Accessibility links

Breaking News

India Urges Pakistan To Quickly Prosecute Militants For Air Base Attack

Indian Foreign Secretary S. Jaishankar, left, meets with Pakistani Foreign Secretary Aizaz Ahmad Chaudhry prior to a meeting in New Delhi, on April 26.
Indian Foreign Secretary S. Jaishankar, left, meets with Pakistani Foreign Secretary Aizaz Ahmad Chaudhry prior to a meeting in New Delhi, on April 26.

India has urged Pakistan to make "early and visible" progress in prosecuting militants responsible for an attack on an Indian air base as the two sides resumed talks on April 26.

The dialogue was interrupted in January by the attack on the Pathankot air base near Pakistan's border after being launched in December when Indian Prime Minister Narendra Modi paid a surprise visit to Pakistani Prime Minister Nawaz Sharif.

India has accused the Pakistan-based militant group Jaish-e-Mohammad of carrying out the attack, which killed seven Indian soldiers, and says it provided "actionable intelligence" to Islamabad.

Pakistan sent investigators to the scene of the attack in India last month and claims it has arrested several suspects belonging to the Jaish-e-Mohammad group, including detaining its leader as part of its investigation.
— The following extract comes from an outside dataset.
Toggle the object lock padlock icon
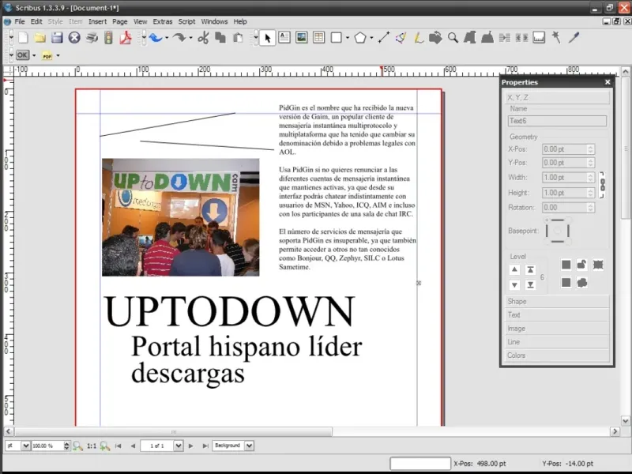 tap(581, 265)
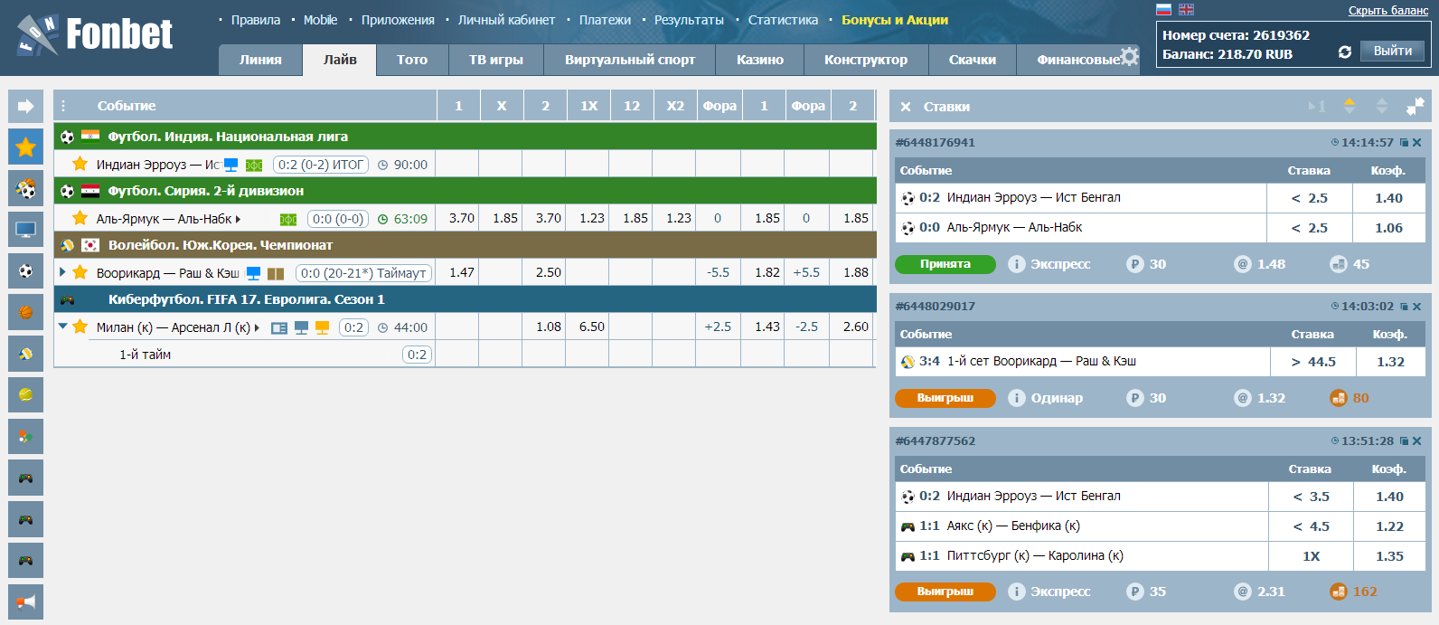Switch language using the UK flag
Screen dimensions: 1439x625
(1186, 10)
India wants Pakistan to move quickly to the prosecution stage.

During his meeting with Pakistani Foreign Secretary Aizaz Ahmed Chaudhry in New Delhi on April 26, Indian Foreign Secretary Subrahmanyam Jaishankar "emphasized the need for early and visible progress" on the attack investigation, Indian Foreign Ministry spokesman Vikas Swarup said.

"Pakistan cannot be in denial on the impact of terrorism on the bilateral relationship. Terrorist groups based in Pakistan must not be allowed to operate with impunity," he said.

The Pakistani side described the low-key meeting as useful, with discussions touching on a wide ranges of topics including the dispute between the two countries over the divided territory of Kashmir.

Relations remain tense between the two nuclear-armed neighbors, which have fought two of their three wars over Kashmir since independence in 1947. One bone of contention has been whether to include Kashmir in the agenda for peace talks.

Pakistan's High Commission in New Delhi said the two diplomats also discussed the recent capture of an Indian spy, Kulbhushan Jadhav, in Pakistan and Chaudhry expressed serious concern over the Indian intelligence agency, called the Research and Analysis Wing, and its "involvement in subversive activities in Balochistan and Karachi."

India's External Affairs Ministry demanded immediate consular access to Jadhav, a former Indian naval officer. It accused Pakistan of abducting him without giving any details. Jadhav runs a business in Iran.

The resumption of talks between the regional rivals came on the sidelines of a conference in the Indian capital for bringing peace and stability to Afghanistan.

India, Afghanistan, Azerbaijan, China, India, Iran, Kazakhstan, Kyrgyzstan, Pakistan, Russia, and Saudi Arabia are among the countries participating in the Heart of Asia-Istanbul Process initiative, which was launched in 2011 to promote Afghan peace efforts.